At the bus station I wait. Lots of buses come and go. There’s a dude in an Arsenal football shirt fielding all the activity. Perhaps he works here. Or perhaps he’s just another helpful and interested guy. Anyhow, I tell him the shirt’s cool, but he should have picked a Northern English team. His mate suggests Chelsea. I tell him that’s Southern too. What about Manchester?
Several buses come and go. I keep showing my printed ticket. Another tangent into technology, but this is unbelievable: in Senegal in 2007 there were no tickets, and few buses, never mind timetables. You turned up and waited for a sept-place (an old French five-seater car with a bench of seats added into the boot) to become full. This could take twenty minutes or four hours.

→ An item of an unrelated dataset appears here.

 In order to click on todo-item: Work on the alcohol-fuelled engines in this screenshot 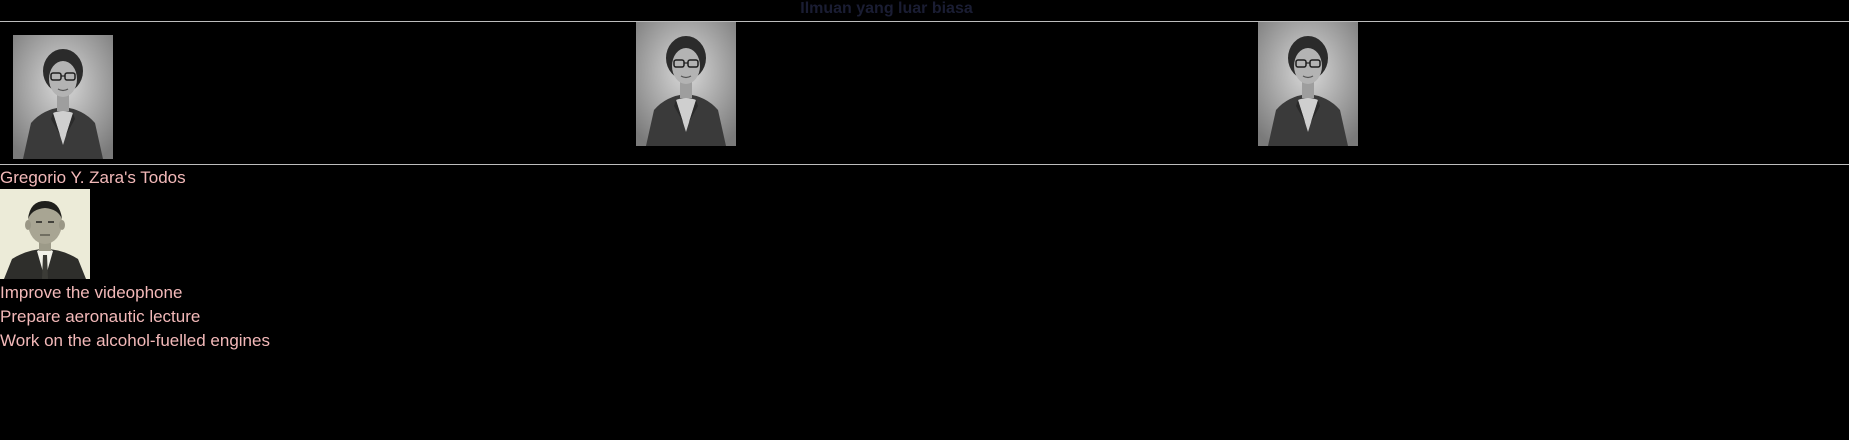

Eventually Arsenal Man guides me to an arriving bus. We speak entirely in French. I like this about the Western Provinces. I get to practice. Kigali is entirely Anglophone.

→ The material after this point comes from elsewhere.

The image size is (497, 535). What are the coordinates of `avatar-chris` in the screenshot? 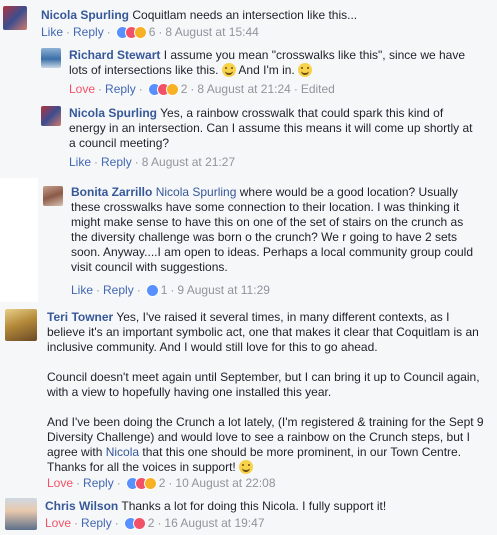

There’s a scramble for seats. I end up with a particularly uncomfortable place in the aisle, where benches are folded out after everyone has sat down so that no space is wasted. This, of course, means that the aged vehicle is heavy. We leave the bus station and almost immediately begin navigating the switchbacks up the mountain. The bus judders, likely struggling in first gear, but just about swings around onto the next section. I’m reminded of driving my newer but equally powerless 1.2litre Ford KA on the Hardknott and Wrynose passes in the Lake District.
This makes me think of rurality. I reckon I’d be blissfully happy on a bus this rammed in the English Lakes, listening to the chatter of those journeying beside me and smelling their chewing gum.
The mountains are black silhouettes now against a navy sky. The cool breeze catches my face through the bus windows. The engine is straining. Physically, I’m uncomfortable. Mentally, I’m at peace.